1. $MKR @UniswapExchange liquidity suddenly dropped from $20M to $6M.
2. $MKR price is up 16% in the last 24 hours.This is a bit strange. What is going on?
— Token Terminal (@tokenterminal) February 19, 2020
Playing Defensive
But what led whales to make MKR scarcer resulted in multiple theories on social media. Some feared whale manipulation while others looked it as an exercise to protect Uniswap against a potential collateral hack.
Token Terminal noted that MakerDAO might have removed the liquidity to repel attackers from getting access to a more massive amount of MKR tokens. The firm earlier was made aware of a bug that could allow anybody holding approximately 52,000 MKR to create new executive contracts and transfer all collateral from Maker to their account.
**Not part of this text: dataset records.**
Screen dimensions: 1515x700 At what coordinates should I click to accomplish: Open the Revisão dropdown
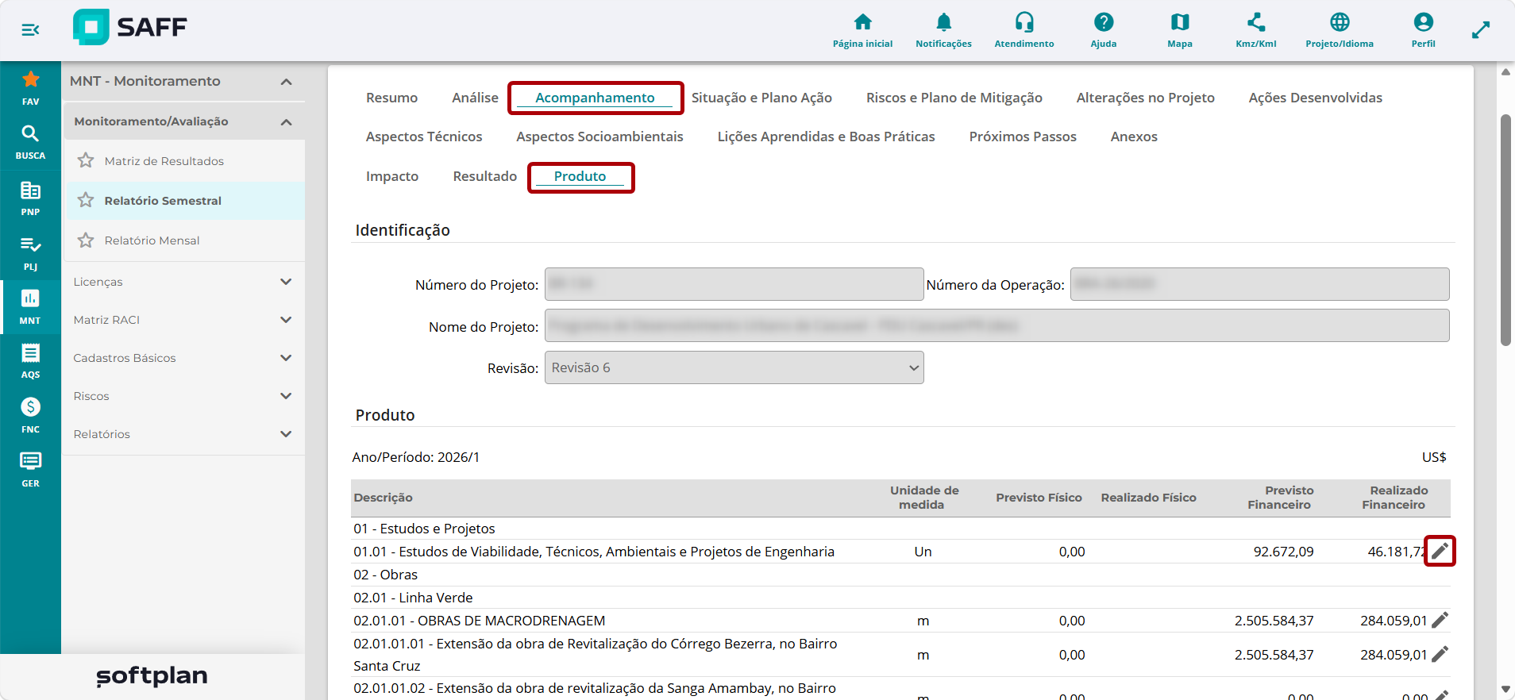tap(734, 367)
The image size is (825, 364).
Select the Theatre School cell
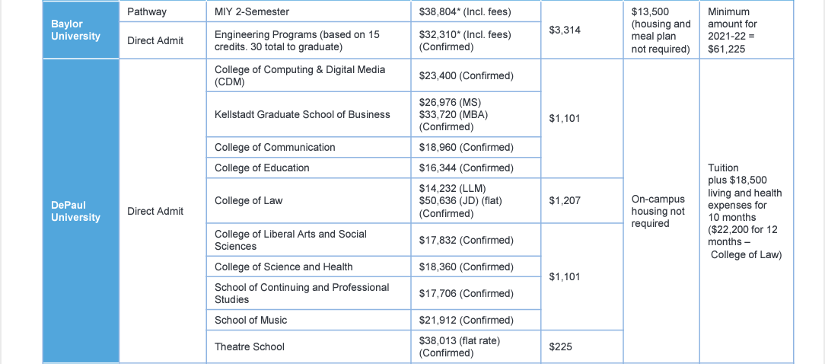308,346
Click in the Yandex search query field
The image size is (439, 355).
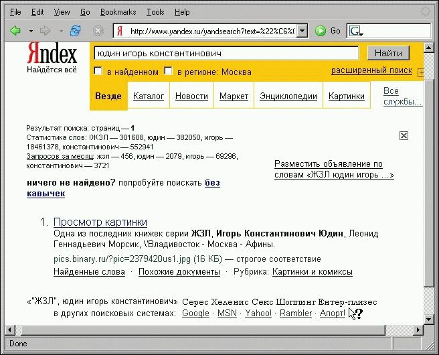click(x=228, y=53)
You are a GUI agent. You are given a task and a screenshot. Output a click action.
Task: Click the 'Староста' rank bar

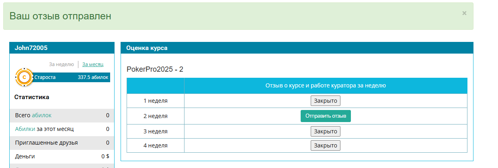(72, 77)
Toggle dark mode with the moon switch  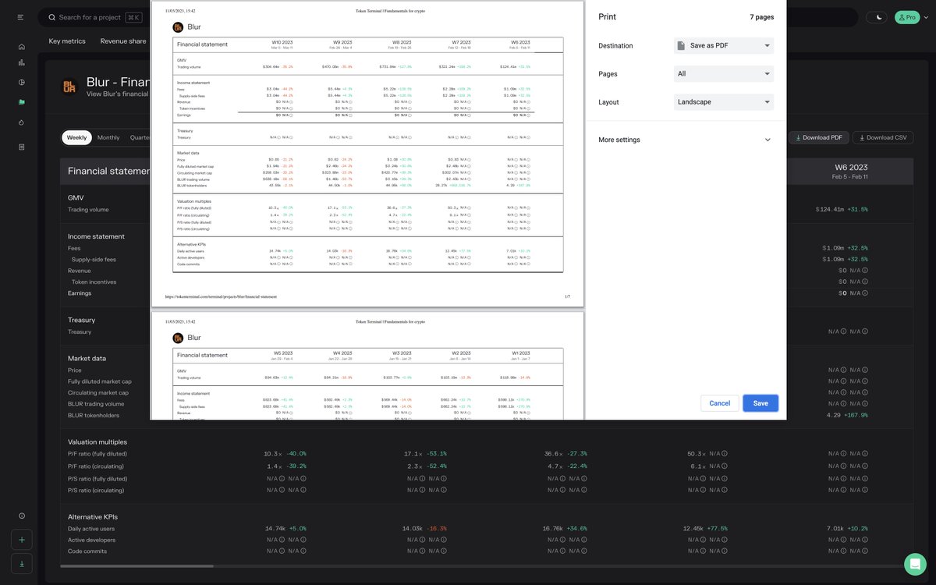pyautogui.click(x=876, y=16)
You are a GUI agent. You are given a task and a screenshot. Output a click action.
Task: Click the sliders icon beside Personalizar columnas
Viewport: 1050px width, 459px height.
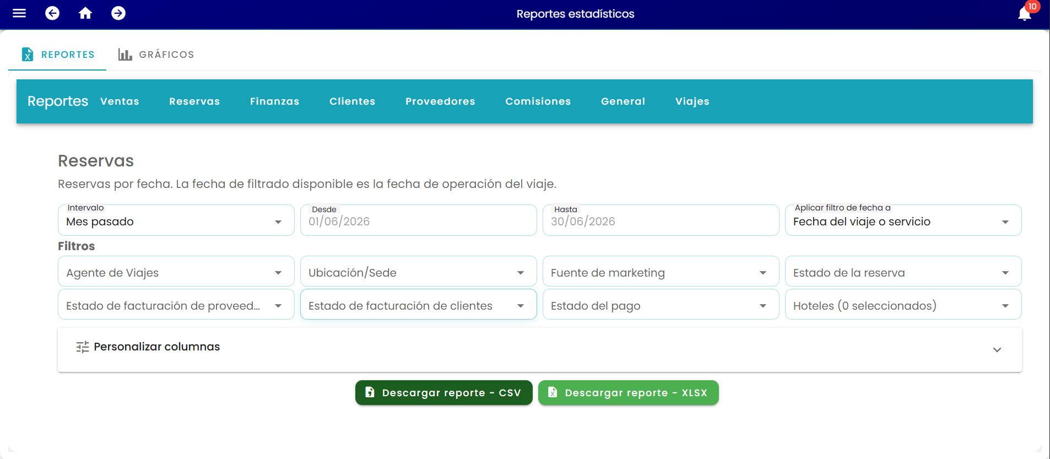83,347
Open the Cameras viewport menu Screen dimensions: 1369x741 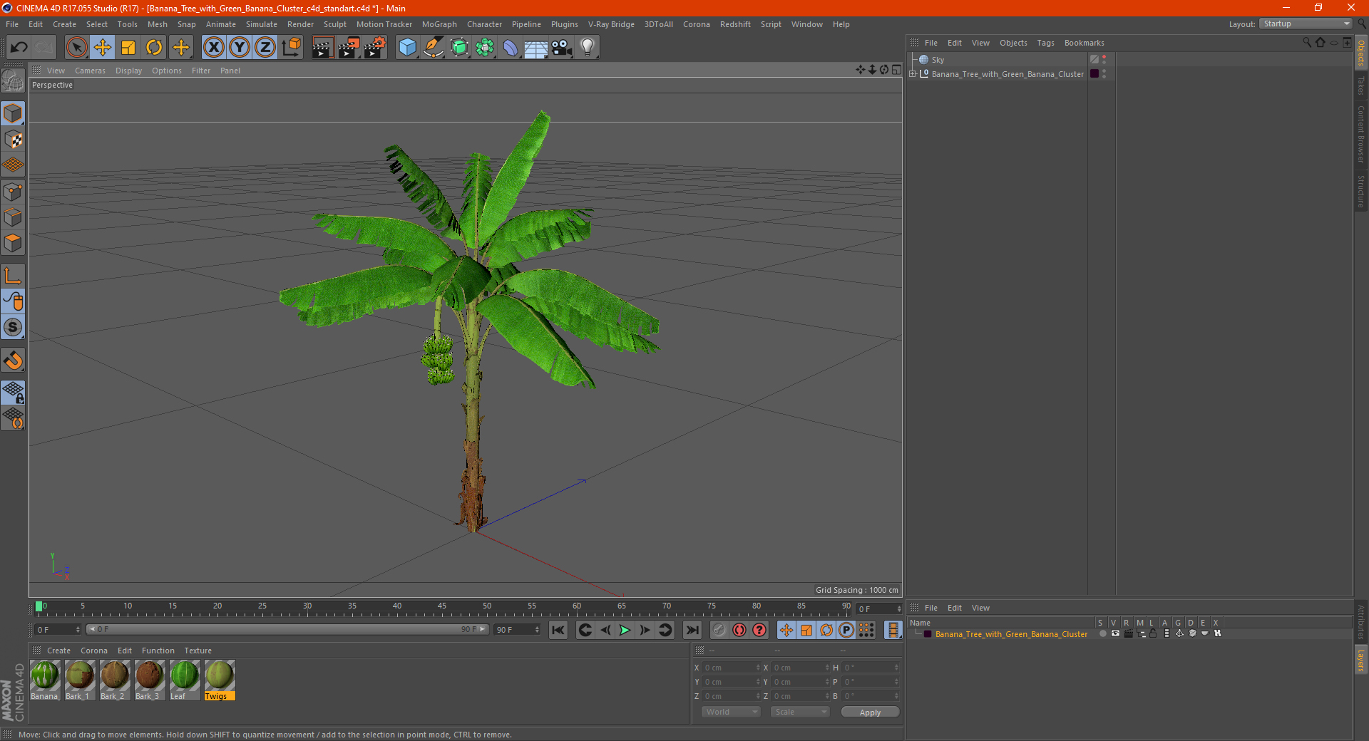click(x=90, y=71)
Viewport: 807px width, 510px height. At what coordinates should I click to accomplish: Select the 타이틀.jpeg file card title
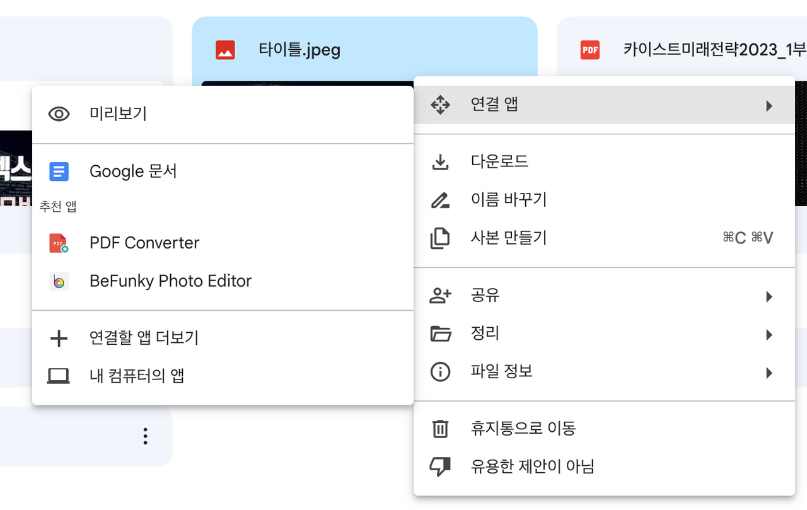299,50
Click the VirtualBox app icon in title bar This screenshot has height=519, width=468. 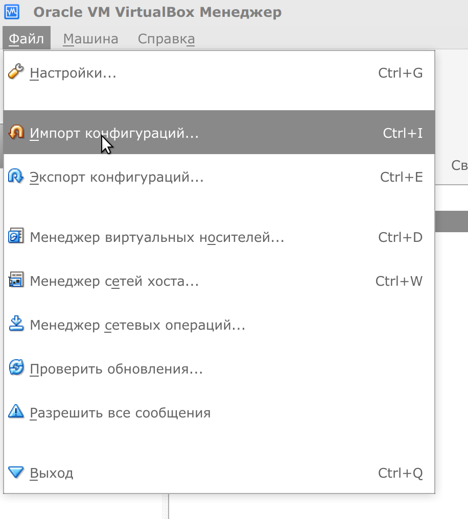[13, 12]
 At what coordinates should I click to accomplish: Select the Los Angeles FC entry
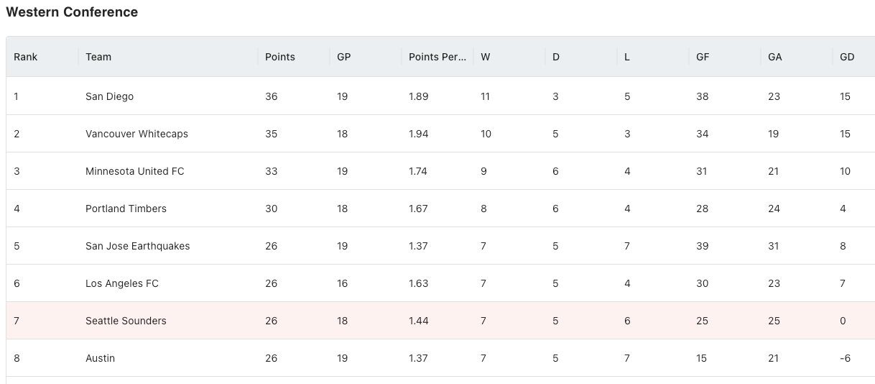122,283
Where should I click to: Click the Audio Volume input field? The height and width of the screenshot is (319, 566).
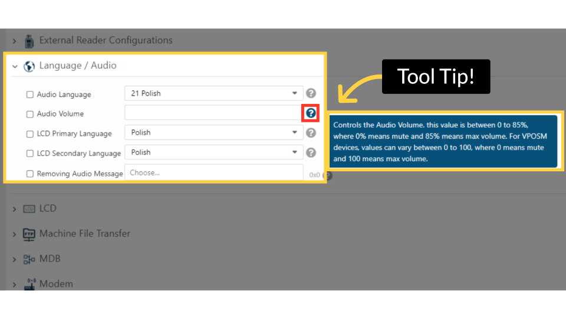pos(213,113)
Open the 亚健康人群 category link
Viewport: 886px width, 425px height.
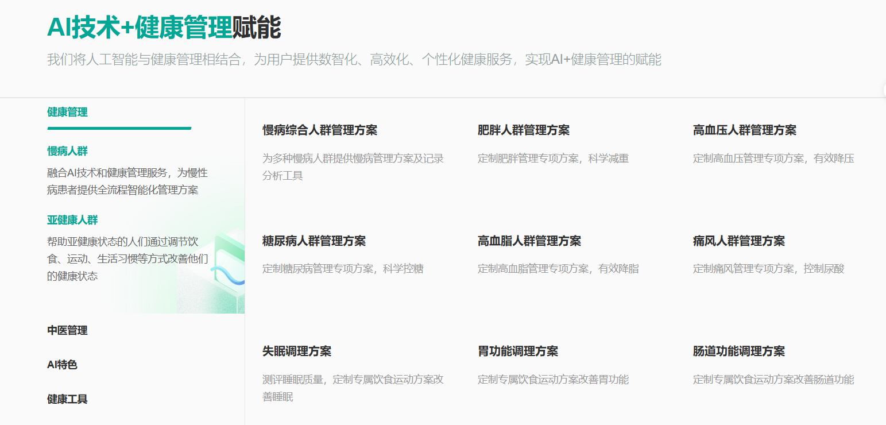pyautogui.click(x=72, y=220)
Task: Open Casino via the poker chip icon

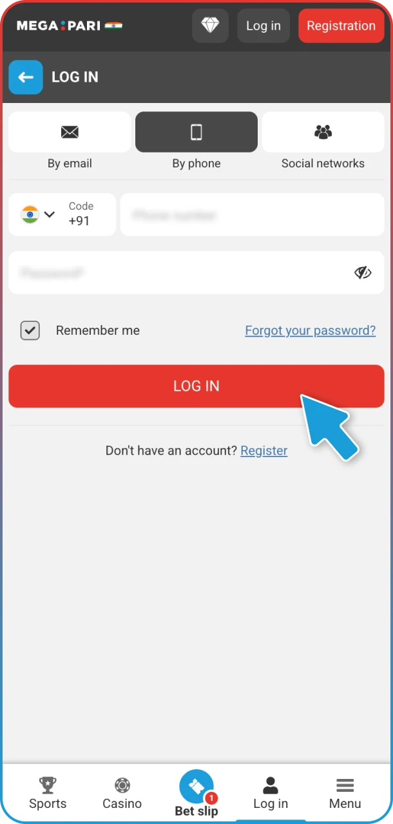Action: (x=122, y=785)
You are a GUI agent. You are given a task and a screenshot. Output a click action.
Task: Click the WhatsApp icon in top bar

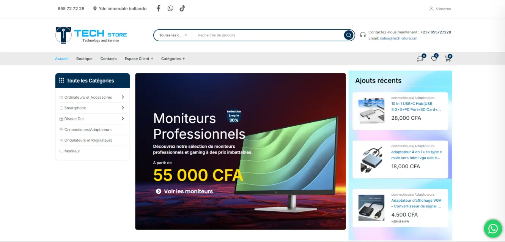pos(170,8)
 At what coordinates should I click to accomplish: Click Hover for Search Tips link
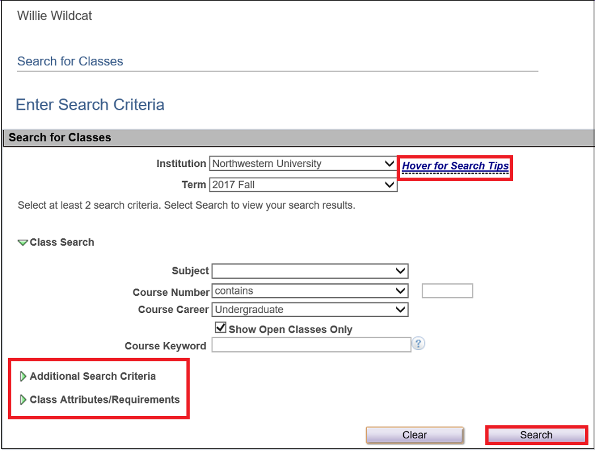point(455,166)
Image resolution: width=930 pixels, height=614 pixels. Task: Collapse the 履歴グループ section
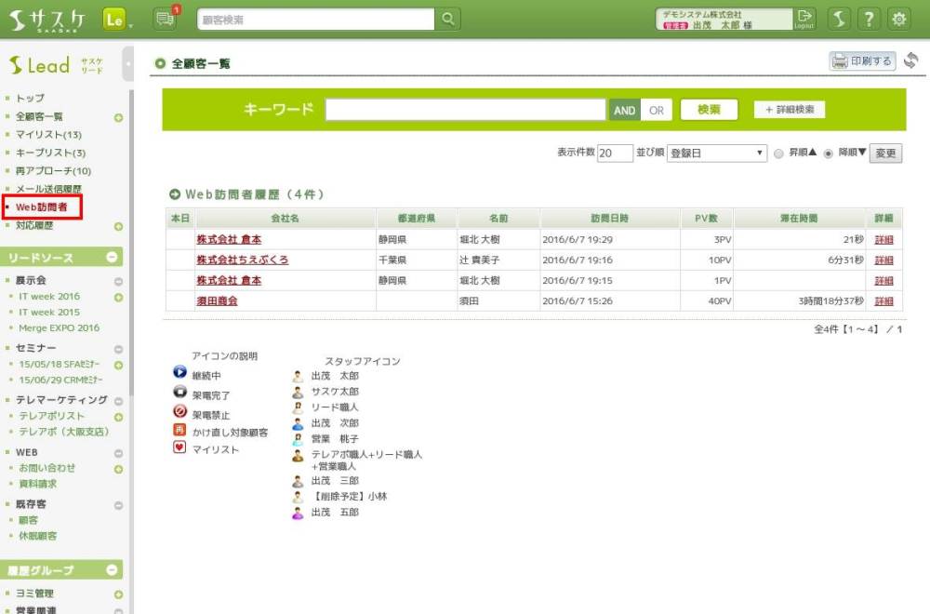[113, 569]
MakerDAO, in response, introduced a 24-hour governance delay to its protocol in December 2019. A vote concerning the same is about to take place on the coming Friday.
“Removing liquidity from the markets can also be to protect MakerDAO before the 24-hour governance delay is implemented. Less liquidity in DeFi means there’s not enough to borrow for an attack. The higher price makes it more difficult to accumulate the required MKR.”
High MKR price and less liquidity in defi make a governance attack more difficult.
— latetot.eth (@latetot) February 19, 2020
What’s Next for Maker?
The liquidity removal – be it an attack or defensive exercise – came only days after hackers made $360,000 out of a self-initiated $3 million ETH loan, also involving UniSwap Exchange.
1/ Due to the complexity of the transaction, providing a comprehensive accounting of the losses will require additional time. This was not a simple Uniswap attack, and we do not use Uniswap as an oracle.
— bZx (@bzxHQ) February 15, 2020
A Twitterati noted that MakerDAO merely took cues from the flash loan attacks and decided to unplug a large part of its liquidity, in response. Excerpts:
“Removing liquidity seems like a clear attempt to prevent a flash loan attack. Why would you think that the liquidity on Uniswap was there to “avert an attack”?
Overall, the market remained clueless about what led to the MKR price pump. The cryptocurrency, meanwhile, plunged by 3.5 percent after hitting its 2020 high. It is likely to trend in the same corrective direction for the rest of the day purely on profit-taking sentiment.